Attachments: 1. Exhibit 1 Draft Accessory Dwelling Unit Ordinance Amendments, 2. Exhibit 2 Draft Design Review Amendments, 3. Exhibit 3 Draft Work/Live Ordinance Amendments



Study Session to Review Proposed Text Amendments to the City of Alameda Zoning Ordinance (AMC Chapter 30) to ease restrictions on Accessory Dwelling Units, streamline Design Review for existing homes, modify the Work/Live Ordinance, and other miscellaneous administrative, technical, and clarifying amendments.  The proposed amendments are exempt from the requirements of CEQA pursuant to Public Resources Code section 21080.17 and CEQA Guidelines Sections 15282(h), which exempts ordinances implementing Accessory Dwelling Unit Law (Government Code Section 65852.2), 15061(b)(3), where it can be seen with certainty that the proposed zoning text amendments will not have a significant effect on the environment, and 15183, projects consistent with a community plan, general plan or zoning.




To:                     Honorable President and

                     Members of the Planning Board


From:   Andrew Thomas

                                Acting Planning, Building and Transportation Director


Date:                     June 24, 2019



The City of Alameda Zoning Ordinance establishes regulations and development standards for the use of land. The purpose of these regulations is to protect public health, safety, and general welfare and ensure that public and private actions related to the use and development of land in Alameda is consistent with community expectations and priorities as articulated in the General Plan.

On April 16, 2019, the City Council, at the recommendation of the Planning Board, endorsed an Annual Report on the status of the General Plan and Housing Element and directed staff to remove barriers to residential development, find ways to reduce housing costs, and make home improvements more affordable while implementing measures to address the City’s climate change emergency. 
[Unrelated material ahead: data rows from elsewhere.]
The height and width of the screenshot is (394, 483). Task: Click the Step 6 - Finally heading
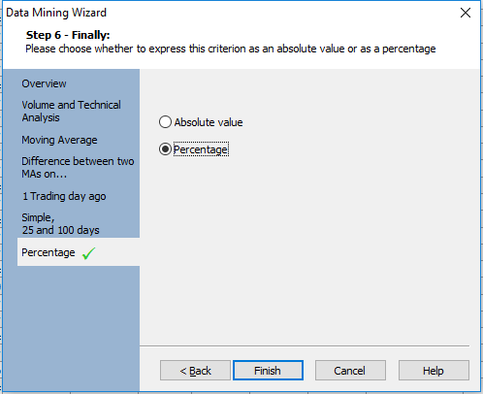[68, 35]
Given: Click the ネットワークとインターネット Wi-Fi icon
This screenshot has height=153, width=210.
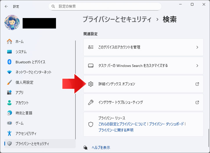Looking at the screenshot, I should (x=9, y=72).
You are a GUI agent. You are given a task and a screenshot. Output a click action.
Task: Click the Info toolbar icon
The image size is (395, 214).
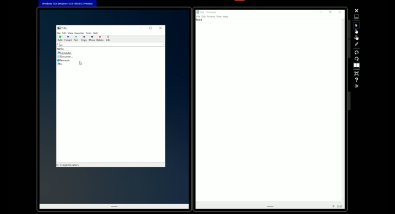point(108,38)
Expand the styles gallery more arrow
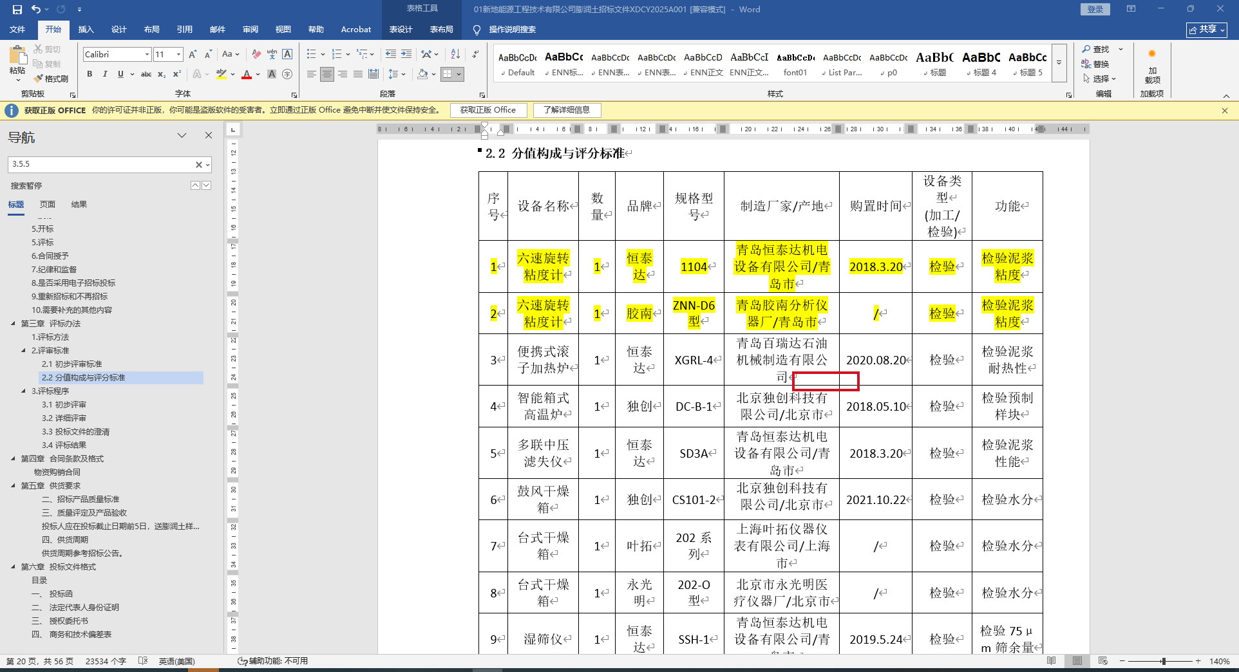 (1059, 62)
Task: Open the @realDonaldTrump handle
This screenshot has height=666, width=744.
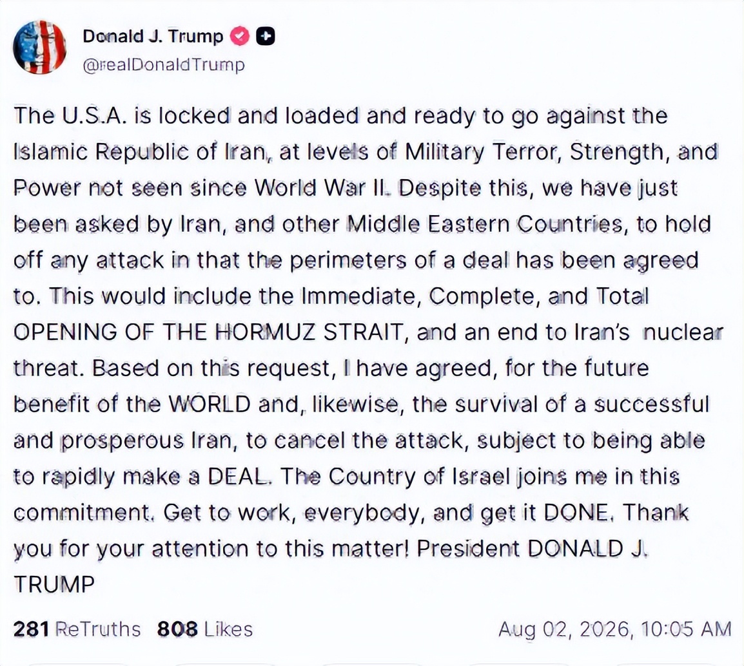Action: pos(164,64)
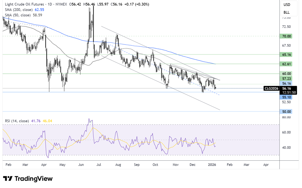The image size is (302, 188).
Task: Open the USD currency selector
Action: point(287,5)
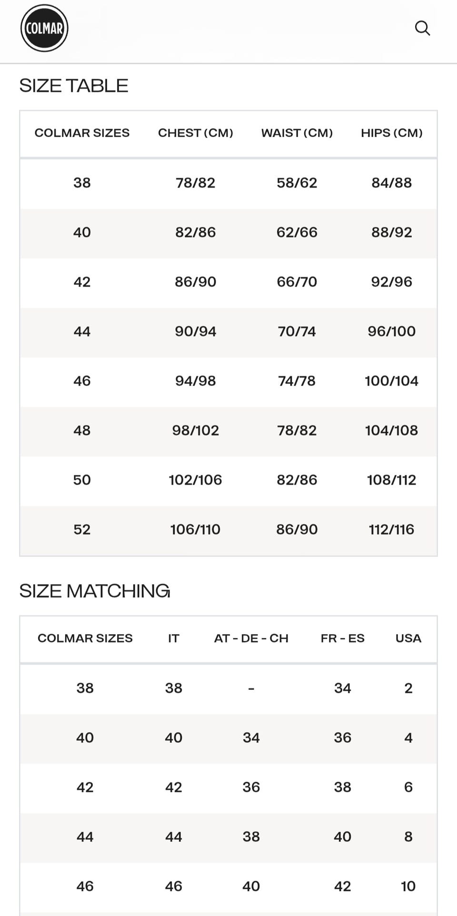Click the SIZE MATCHING heading
Viewport: 457px width, 916px height.
95,591
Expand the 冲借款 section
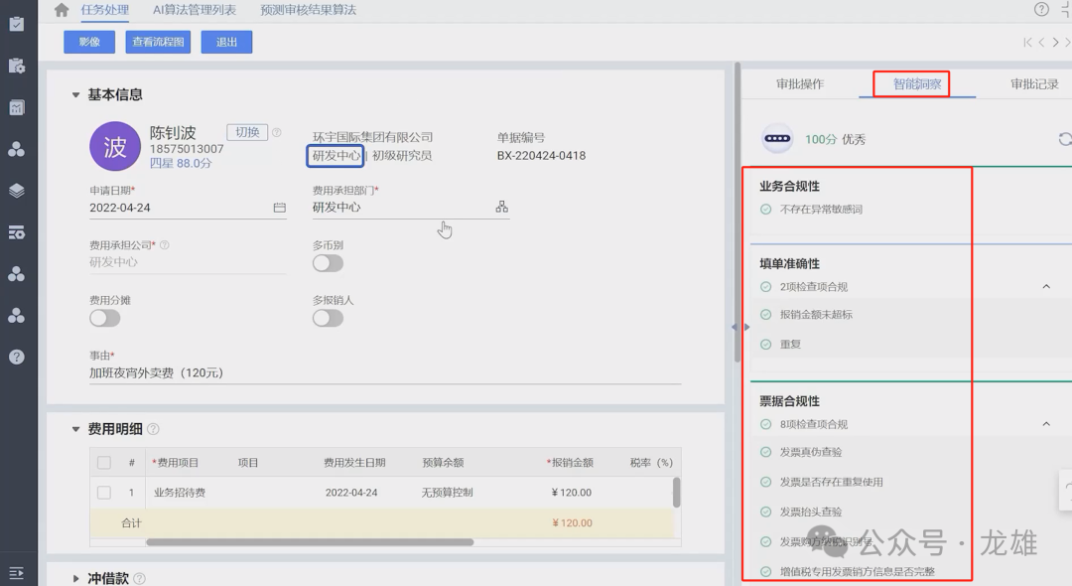Screen dimensions: 1072x586 pos(75,578)
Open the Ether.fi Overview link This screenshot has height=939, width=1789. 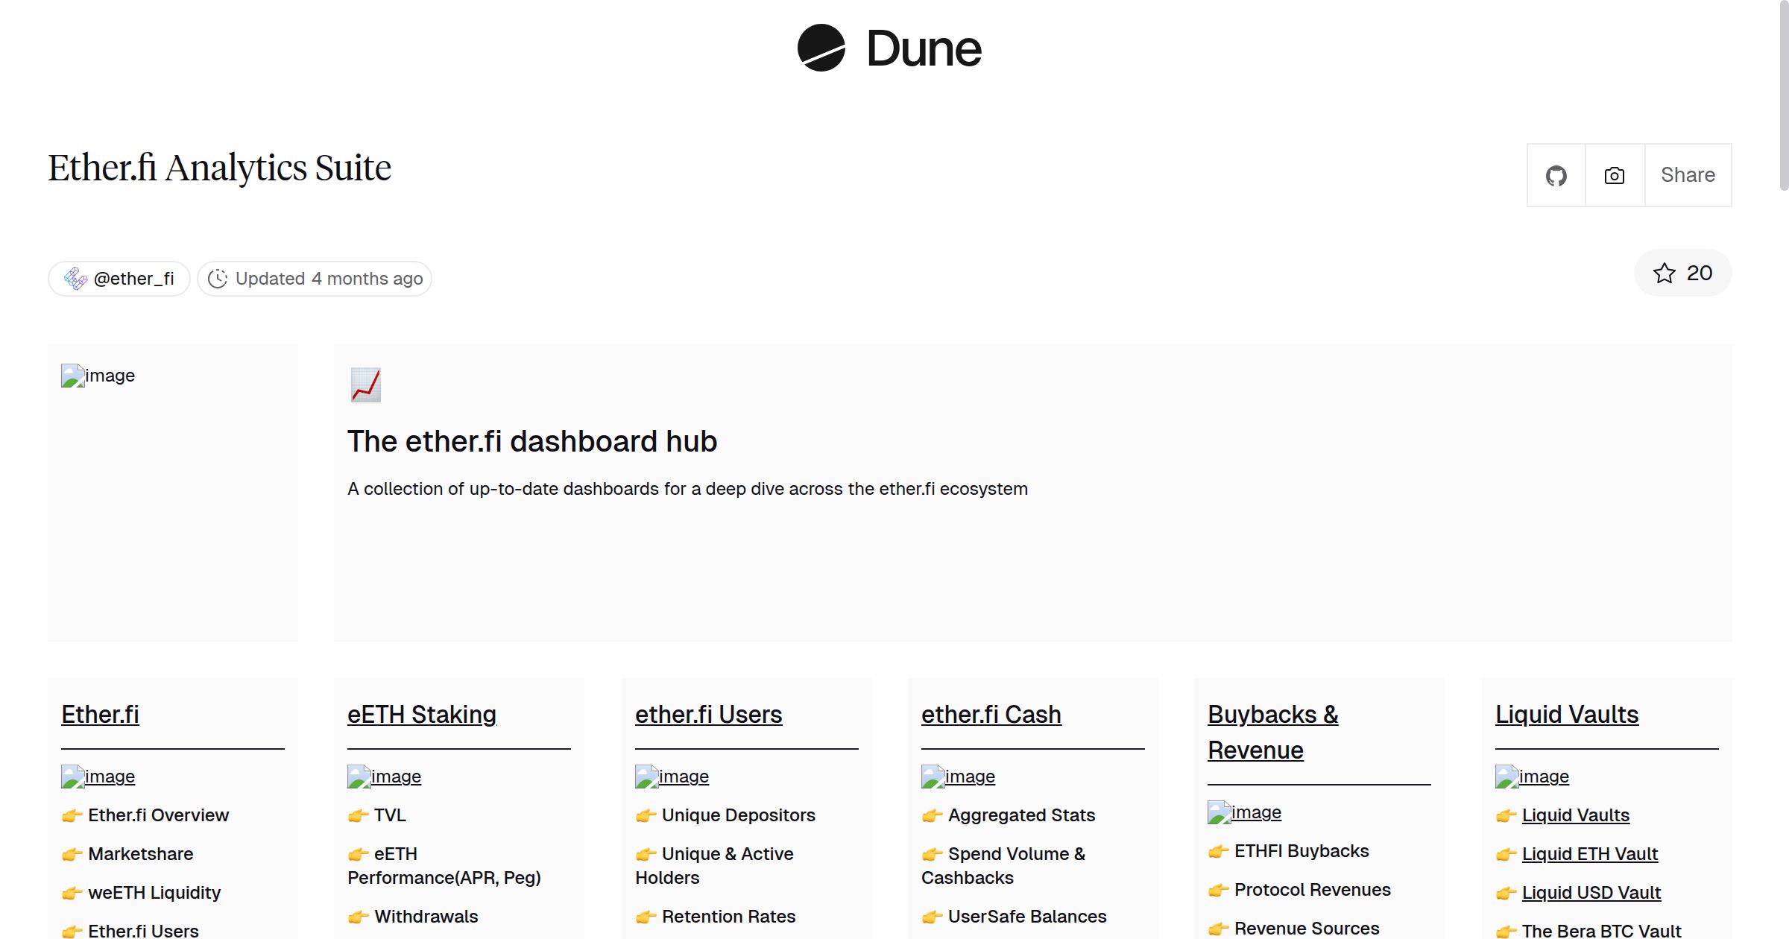(159, 815)
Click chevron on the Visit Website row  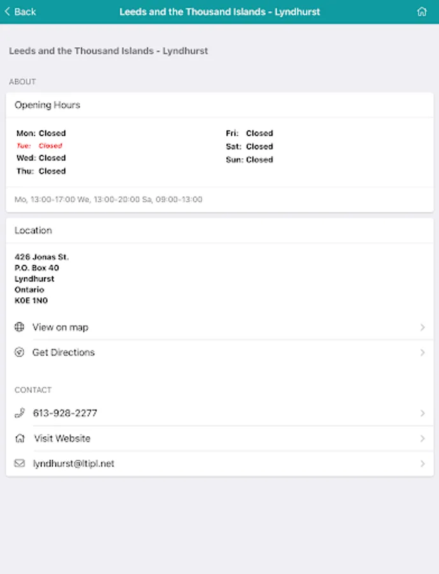(x=422, y=438)
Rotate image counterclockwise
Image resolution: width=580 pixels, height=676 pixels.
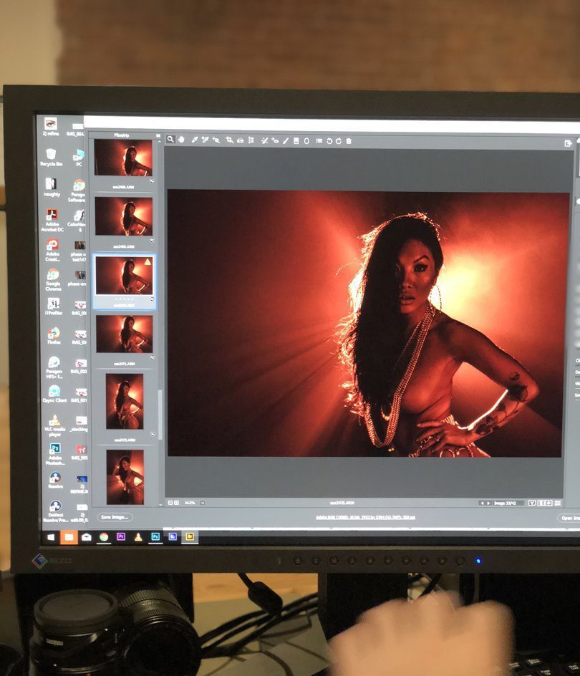coord(329,141)
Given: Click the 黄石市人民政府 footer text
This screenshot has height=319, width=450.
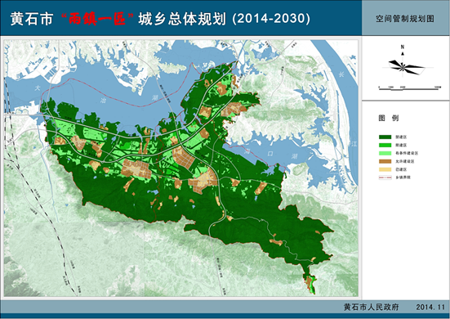Looking at the screenshot, I should tap(372, 307).

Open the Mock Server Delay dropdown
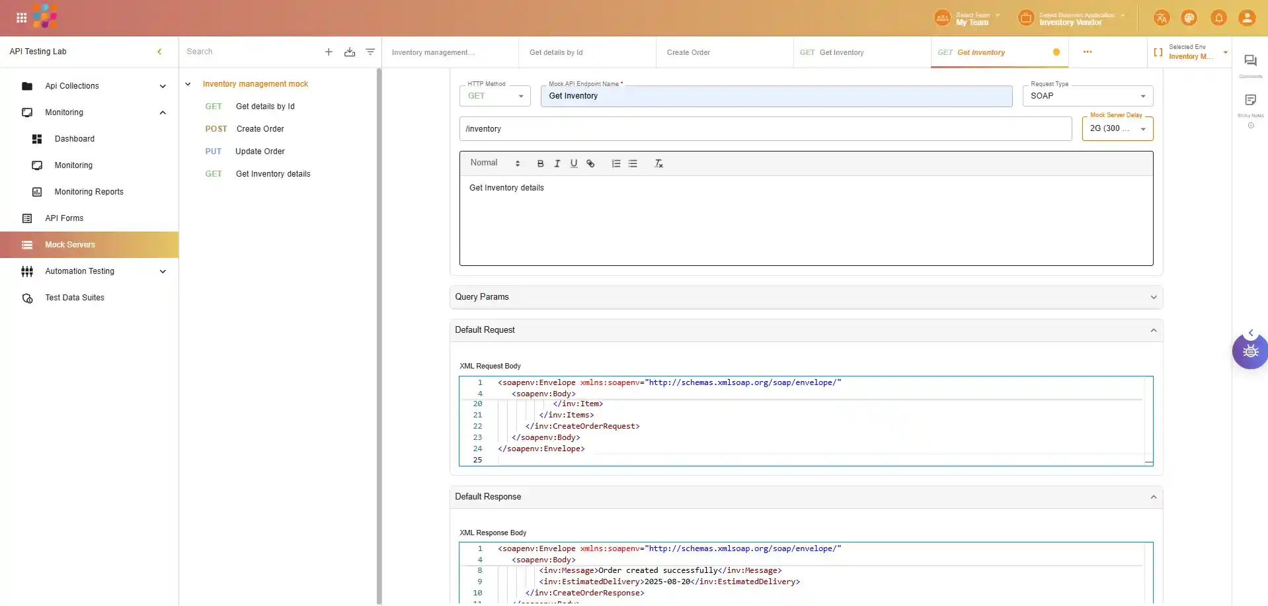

In response to these directions, staff has prepared the first package of zoning text amendments focused on removing barriers that make it difficult for property owners in Alameda to add an accessory unit or build a small addition at the back of their home.  Staff also proposes design review streamlining for climate change related improvements and clarifying and other amendments to the Work/Live Unit regulations. 

The purpose of this study session to give the Planning Board and the community an opportunity to comment on preliminary recommended zoning text changes.


Accessory Dwelling Unit (ADU) Ordinance Amendments: Facilitating Construction of Small Affordable Housing Units in Alameda

Prior to 2017, only two Accessory Dwelling Units (ADUs) were approved in Alameda during the previous eight years.  In 2017, the City Council adopted a new ADU Ordinance to bring the City’s ordinance into conformance with state law.  Since then, the City has passed inspections on 20 new ADUs.  While the number of ADUs has grown in the past two years, the ordinance continues to unnecessarily restrict Alameda property owners from adding small more affordable units on their properties.  In particular, the ordinance places restrictions on unit size, requires costly architectural ornamentation, and limits eligibility to current owner occupants.  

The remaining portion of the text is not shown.